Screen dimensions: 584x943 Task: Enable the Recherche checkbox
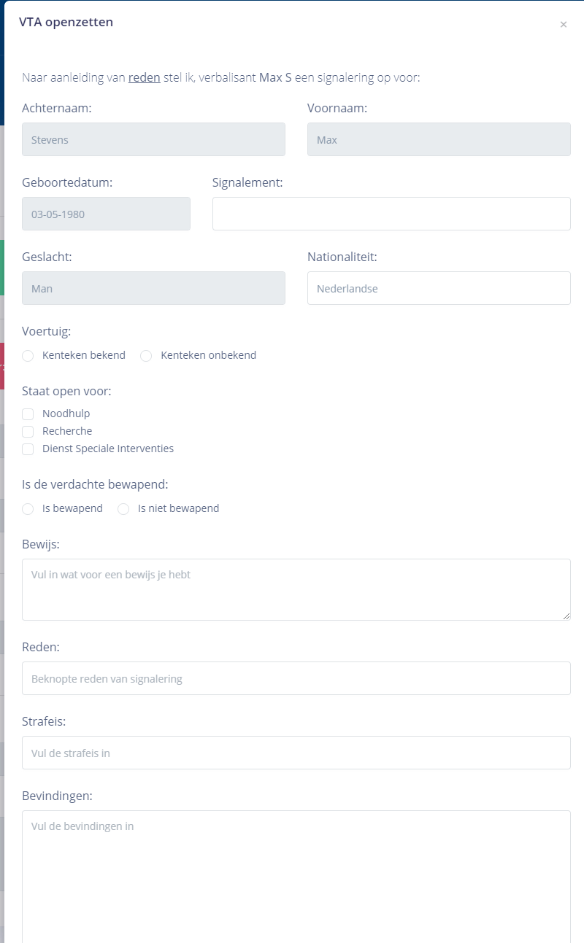[x=28, y=432]
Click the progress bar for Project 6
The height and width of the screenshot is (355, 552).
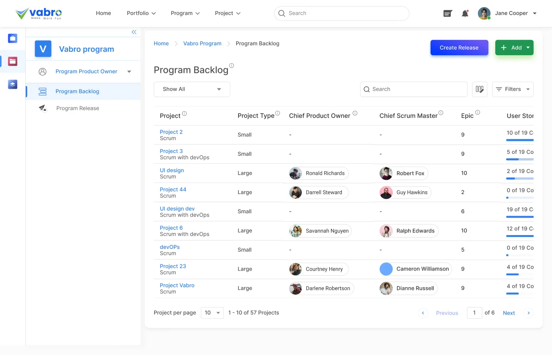click(x=520, y=235)

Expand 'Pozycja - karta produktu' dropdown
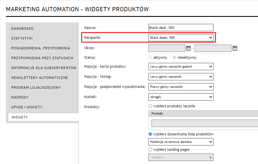(x=181, y=67)
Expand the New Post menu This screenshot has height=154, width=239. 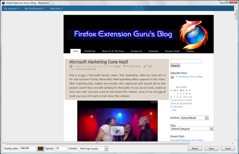[57, 8]
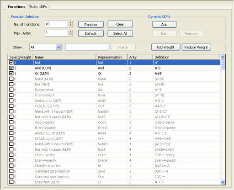Screen dimensions: 234x190
Task: Uncheck the Not function checkbox
Action: click(x=11, y=63)
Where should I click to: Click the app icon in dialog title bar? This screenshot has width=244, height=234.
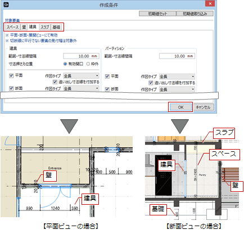coord(6,5)
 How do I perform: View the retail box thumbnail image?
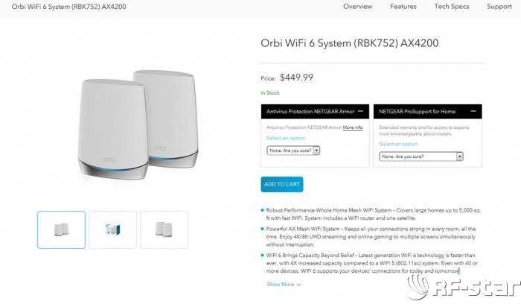112,230
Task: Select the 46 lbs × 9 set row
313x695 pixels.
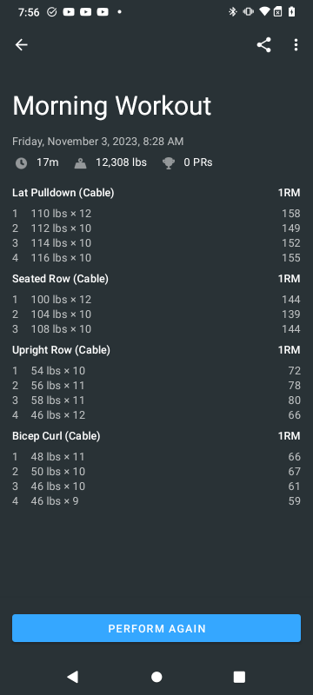Action: pyautogui.click(x=157, y=501)
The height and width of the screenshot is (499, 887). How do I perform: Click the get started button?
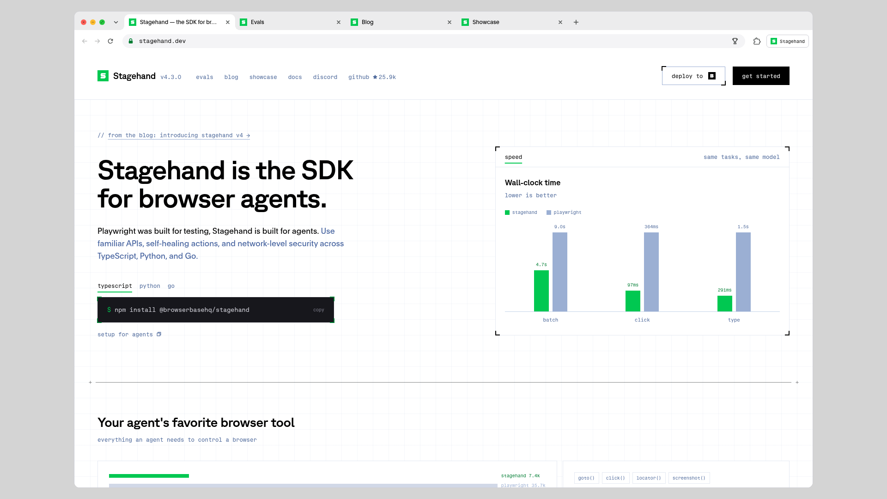tap(761, 76)
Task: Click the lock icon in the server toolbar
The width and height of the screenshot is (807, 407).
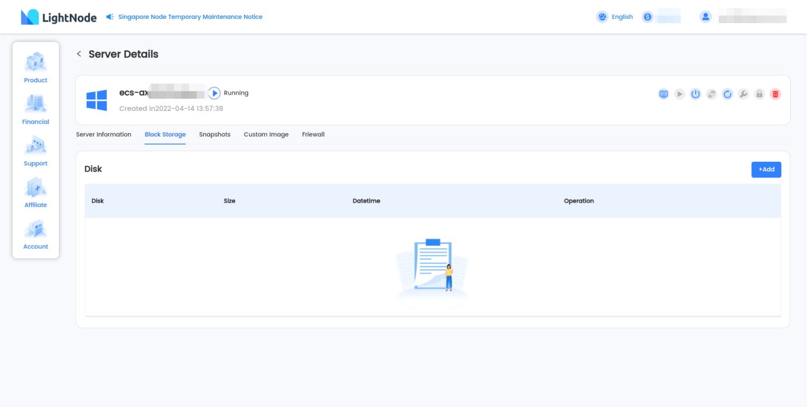Action: pyautogui.click(x=759, y=94)
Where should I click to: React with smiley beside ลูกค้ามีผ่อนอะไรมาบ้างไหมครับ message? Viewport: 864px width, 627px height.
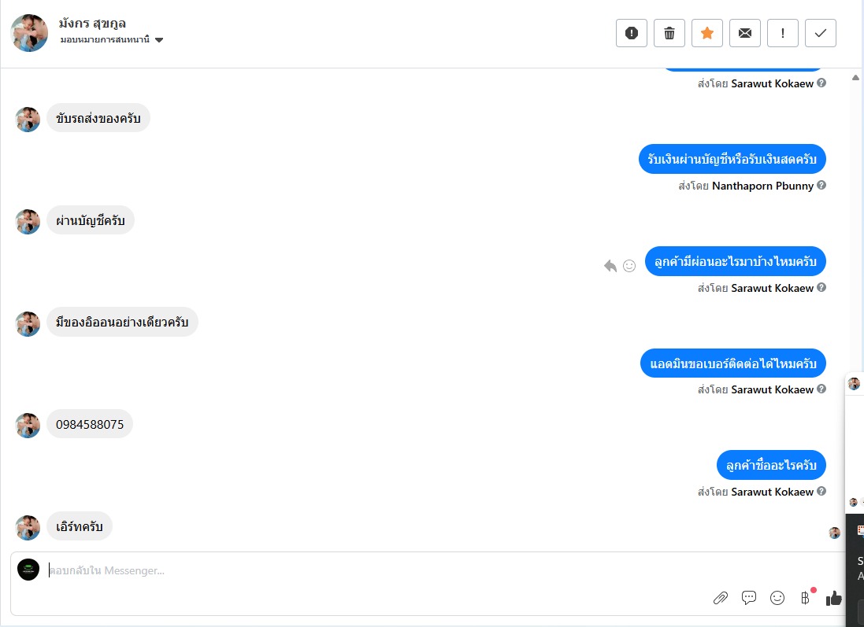(x=629, y=266)
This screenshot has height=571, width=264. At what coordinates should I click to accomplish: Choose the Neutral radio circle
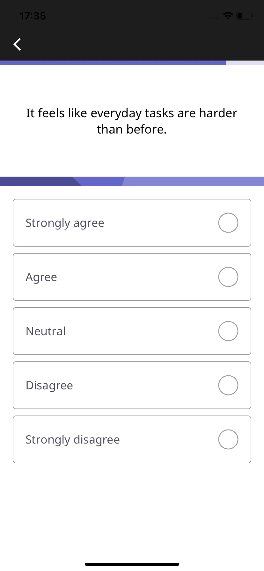pyautogui.click(x=228, y=331)
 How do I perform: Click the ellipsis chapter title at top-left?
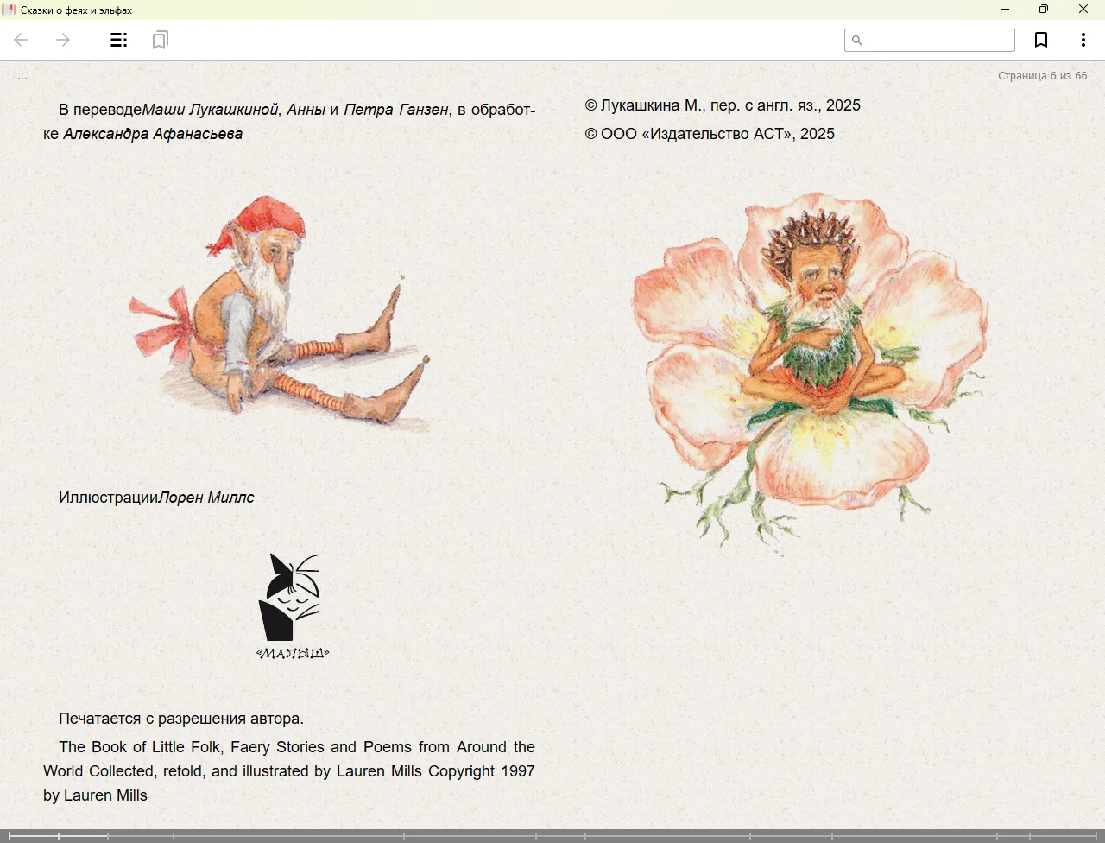click(x=22, y=77)
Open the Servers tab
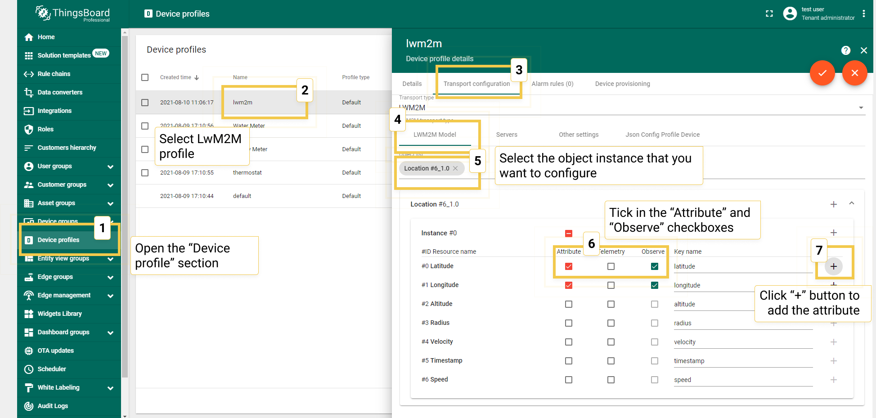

· · ·

● **INSTRUCTIONS TO FOLLOW**
Which lines fall between the one containing "Where should I click to: React" and the last line of the listing, both included? Give them again exactly, without the pictures.

● **EXERCISE ANSWER**
Where should I click to: React with smiley beside ลูกค้ามีผ่อนอะไรมาบ้างไหมครับ message? Viewport: 864px width, 627px height.
(x=629, y=266)
This screenshot has height=571, width=264. At what coordinates should I click to accomplish: Choose the Neutral radio circle
pyautogui.click(x=228, y=331)
 How do I perform: Click the ellipsis chapter title at top-left?
click(x=22, y=77)
Open the Servers tab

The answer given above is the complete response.